Write out every line of the items below as a JSON list of strings, with one string per line and no blank lines.

(Part of a data file)
--

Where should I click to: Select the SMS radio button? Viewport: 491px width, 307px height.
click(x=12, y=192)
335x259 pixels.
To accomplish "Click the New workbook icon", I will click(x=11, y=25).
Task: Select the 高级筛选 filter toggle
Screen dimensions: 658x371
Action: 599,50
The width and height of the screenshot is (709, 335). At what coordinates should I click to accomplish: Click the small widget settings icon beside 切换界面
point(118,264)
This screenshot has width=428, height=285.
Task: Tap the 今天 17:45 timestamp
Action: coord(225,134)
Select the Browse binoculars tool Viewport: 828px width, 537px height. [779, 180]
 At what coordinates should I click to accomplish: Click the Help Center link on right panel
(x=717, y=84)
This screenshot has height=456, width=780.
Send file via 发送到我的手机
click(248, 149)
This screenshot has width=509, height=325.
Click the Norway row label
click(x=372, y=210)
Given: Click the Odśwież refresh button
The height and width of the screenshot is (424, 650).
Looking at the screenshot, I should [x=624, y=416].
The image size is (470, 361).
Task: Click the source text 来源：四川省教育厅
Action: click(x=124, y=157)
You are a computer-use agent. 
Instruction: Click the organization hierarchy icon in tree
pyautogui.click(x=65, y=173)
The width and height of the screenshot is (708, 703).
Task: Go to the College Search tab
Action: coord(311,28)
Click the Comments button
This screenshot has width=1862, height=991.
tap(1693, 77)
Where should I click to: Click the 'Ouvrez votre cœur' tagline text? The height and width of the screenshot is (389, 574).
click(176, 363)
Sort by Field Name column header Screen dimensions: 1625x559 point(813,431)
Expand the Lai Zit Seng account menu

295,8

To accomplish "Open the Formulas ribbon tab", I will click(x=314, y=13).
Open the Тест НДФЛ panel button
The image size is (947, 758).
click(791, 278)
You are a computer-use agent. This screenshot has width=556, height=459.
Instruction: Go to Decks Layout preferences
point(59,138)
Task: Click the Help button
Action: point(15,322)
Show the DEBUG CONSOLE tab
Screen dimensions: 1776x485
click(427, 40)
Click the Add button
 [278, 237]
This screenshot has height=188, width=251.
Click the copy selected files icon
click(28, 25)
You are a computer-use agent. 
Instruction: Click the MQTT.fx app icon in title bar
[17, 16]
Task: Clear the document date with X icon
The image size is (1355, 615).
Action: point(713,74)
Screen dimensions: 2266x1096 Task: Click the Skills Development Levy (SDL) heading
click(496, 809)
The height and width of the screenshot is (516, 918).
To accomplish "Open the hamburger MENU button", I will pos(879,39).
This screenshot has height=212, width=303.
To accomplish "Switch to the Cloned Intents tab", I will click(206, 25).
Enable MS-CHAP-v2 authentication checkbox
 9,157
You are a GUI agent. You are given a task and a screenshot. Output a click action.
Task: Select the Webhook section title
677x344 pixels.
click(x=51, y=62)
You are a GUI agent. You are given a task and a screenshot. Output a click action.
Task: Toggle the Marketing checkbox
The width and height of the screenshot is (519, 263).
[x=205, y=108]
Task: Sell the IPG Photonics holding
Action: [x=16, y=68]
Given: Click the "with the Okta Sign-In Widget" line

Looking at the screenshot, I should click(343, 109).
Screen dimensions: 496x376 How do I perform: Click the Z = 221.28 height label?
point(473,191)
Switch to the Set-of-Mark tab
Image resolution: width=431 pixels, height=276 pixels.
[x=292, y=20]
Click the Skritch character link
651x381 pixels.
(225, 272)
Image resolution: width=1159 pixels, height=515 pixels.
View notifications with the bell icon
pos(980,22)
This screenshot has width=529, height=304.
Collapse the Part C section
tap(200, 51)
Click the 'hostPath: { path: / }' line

--

## COMPLETED TASK
[
  "Where should I click to: Select the SMS radio button? Viewport: 491px width, 307px height.",
  "click(x=12, y=192)",
  "335x259 pixels.",
  "To accomplish \"Click the New workbook icon\", I will click(x=11, y=25).",
  "Task: Select the 高级筛选 filter toggle",
  "Screen dimensions: 658x371",
  "Action: 599,50",
  "The width and height of the screenshot is (709, 335). At what coordinates should I click to accomplish: Click the small widget settings icon beside 切换界面",
  "point(118,264)",
  "This screenshot has width=428, height=285.",
  "Task: Tap the 今天 17:45 timestamp",
  "Action: coord(225,134)",
  "Select the Browse binoculars tool Viewport: 828px width, 537px height. [779, 180]",
  " At what coordinates should I click to accomplish: Click the Help Center link on right panel",
  "(x=717, y=84)",
  "This screenshot has height=456, width=780.",
  "Send file via 发送到我的手机",
  "click(248, 149)",
  "This screenshot has width=509, height=325.",
  "Click the Norway row label",
  "click(x=372, y=210)",
  "Given: Click the Odśwież refresh button",
  "The height and width of the screenshot is (424, 650).",
  "Looking at the screenshot, I should [x=624, y=416].",
  "The image size is (470, 361).",
  "Task: Click the source text 来源：四川省教育厅",
  "Action: click(x=124, y=157)",
  "You are a computer-use agent. ",
  "Instruction: Click the organization hierarchy icon in tree",
  "pyautogui.click(x=65, y=173)",
  "The width and height of the screenshot is (708, 703).",
  "Task: Go to the College Search tab",
  "Action: coord(311,28)",
  "Click the Comments button",
  "This screenshot has width=1862, height=991.",
  "tap(1693, 77)",
  "Where should I click to: Click the 'Ouvrez votre cœur' tagline text? The height and width of the screenshot is (389, 574).",
  "click(176, 363)",
  "Sort by Field Name column header Screen dimensions: 1625x559 point(813,431)",
  "Expand the Lai Zit Seng account menu",
  "295,8",
  "To accomplish \"Open the Formulas ribbon tab\", I will click(x=314, y=13).",
  "Open the Тест НДФЛ panel button",
  "The image size is (947, 758).",
  "click(791, 278)",
  "You are a computer-use agent. This screenshot has width=556, height=459.",
  "Instruction: Go to Decks Layout preferences",
  "point(59,138)",
  "Task: Click the Help button",
  "Action: point(15,322)",
  "Show the DEBUG CONSOLE tab",
  "Screen dimensions: 1776x485",
  "click(427, 40)",
  "Click the Add button",
  " [278, 237]",
  "This screenshot has height=188, width=251.",
  "Click the copy selected files icon",
  "click(28, 25)",
  "You are a computer-use agent. ",
  "Instruction: Click the MQTT.fx app icon in title bar",
  "[17, 16]",
  "Task: Clear the document date with X icon",
  "The image size is (1355, 615).",
  "Action: point(713,74)",
  "Screen dimensions: 2266x1096 Task: Click the Skills Development Levy (SDL) heading",
  "click(496, 809)",
  "The height and width of the screenshot is (516, 918).",
  "To accomplish \"Open the hamburger MENU button\", I will pos(879,39).",
  "This screenshot has height=212, width=303.",
  "To accomplish \"Switch to the Cloned Intents tab\", I will click(206, 25).",
  "Enable MS-CHAP-v2 authentication checkbox",
  " 9,157",
  "You are a GUI agent. You are given a task and a screenshot. Output a click action.",
  "Task: Select the Webhook section title",
  "677x344 pixels.",
  "click(x=51, y=62)",
  "You are a GUI agent. You are given a task and a screenshot. Output a click action.",
  "Task: Toggle the Marketing checkbox",
  "The width and height of the screenshot is (519, 263).",
  "[x=205, y=108]",
  "Task: Sell the IPG Photonics holding",
  "Action: [x=16, y=68]",
  "Given: Click the \"with the Okta Sign-In Widget\" line",
  "Looking at the screenshot, I should click(343, 109).",
  "Screen dimensions: 496x376 How do I perform: Click the Z = 221.28 height label?",
  "point(473,191)",
  "Switch to the Set-of-Mark tab",
  "Image resolution: width=431 pixels, height=276 pixels.",
  "[x=292, y=20]",
  "Click the Skritch character link",
  "651x381 pixels.",
  "(225, 272)",
  "Image resolution: width=1159 pixels, height=515 pixels.",
  "View notifications with the bell icon",
  "pos(980,22)",
  "This screenshot has width=529, height=304.",
  "Collapse the Part C section",
  "tap(200, 51)",
  "Click the 'hostPath: { path: / }' line"
]